Le XIIe et le XIIIe siècle furent des périodes de profondes mutations religieuses et sociales en Europe. Au sein de ce bouillonnement, une foi dissidente émergea avec force en Occitanie, défiant l'hégémonie de l'Église catholique romaine : le catharisme. Son essor et sa tragique disparition sont inextricablement liés à un contexte politique et social complexe, marqué par une tolérance religieuse singulière : le soutien des élites locales et les enjeux de pouvoir qui ont conduit à la sanglante croisade des Albigeois.
Le Languedoc médiéval se distingue par une tolérance religieuse relative, contrastant avec l’intolérance rigide qui prévaut ailleurs en Europe. Différentes croyances pouvaient coexister, créant un environnement moins rigide qu’ailleurs. Cette tolérance, bien que parfois fragile, permit aux idées cathares de se diffuser et de s'enraciner progressivement au sein de la population, les prêches des « bons hommes » et des « bonnes femmes » y trouvèrent ainsi une audience favorable.

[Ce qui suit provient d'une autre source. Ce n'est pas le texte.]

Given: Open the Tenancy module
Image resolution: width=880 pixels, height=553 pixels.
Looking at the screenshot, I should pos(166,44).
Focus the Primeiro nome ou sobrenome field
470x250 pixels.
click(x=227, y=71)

Plusieurs raisons expliquent cette protection. Pour certains, il s'agissait d'une conviction religieuse sincère, adhérant aux principes de pureté et d'austérité prônés par les cathares. Pour d'autres, le soutien au catharisme représentait une forme d'affirmation de leur autonomie face au pouvoir grandissant de l'Église catholique et du royaume de France. En protégeant les cathares, ces seigneurs affirmaient leur identité régionale et leur indépendance politique. De plus, la simplicité du culte cathare, moins coûteux que les fastes de l'Église romaine, pouvait également séduire une noblesse soucieuse de ses finances.
La croisade contre les Albigeois ne fut pas uniquement une affaire de foi. Derrière la condamnation de l'hérésie cathare se cachaient d'importants enjeux géopolitiques. Le royaume de France, en pleine expansion, convoitait les riches et prospères territoires du sud. L'Église catholique, alarmée par la propagation du catharisme qui menaçait son autorité spirituelle et temporelle, trouva dans le roi de France un allié puissant. La croisade permit ainsi au nord de la France d'étendre son influence et son contrôle sur le Midi, affaiblissant les comtes de Toulouse et les autres seigneurs occitans. La promesse de terres et de richesses attira de nombreux barons du nord, transformant la croisade en une véritable guerre de conquête.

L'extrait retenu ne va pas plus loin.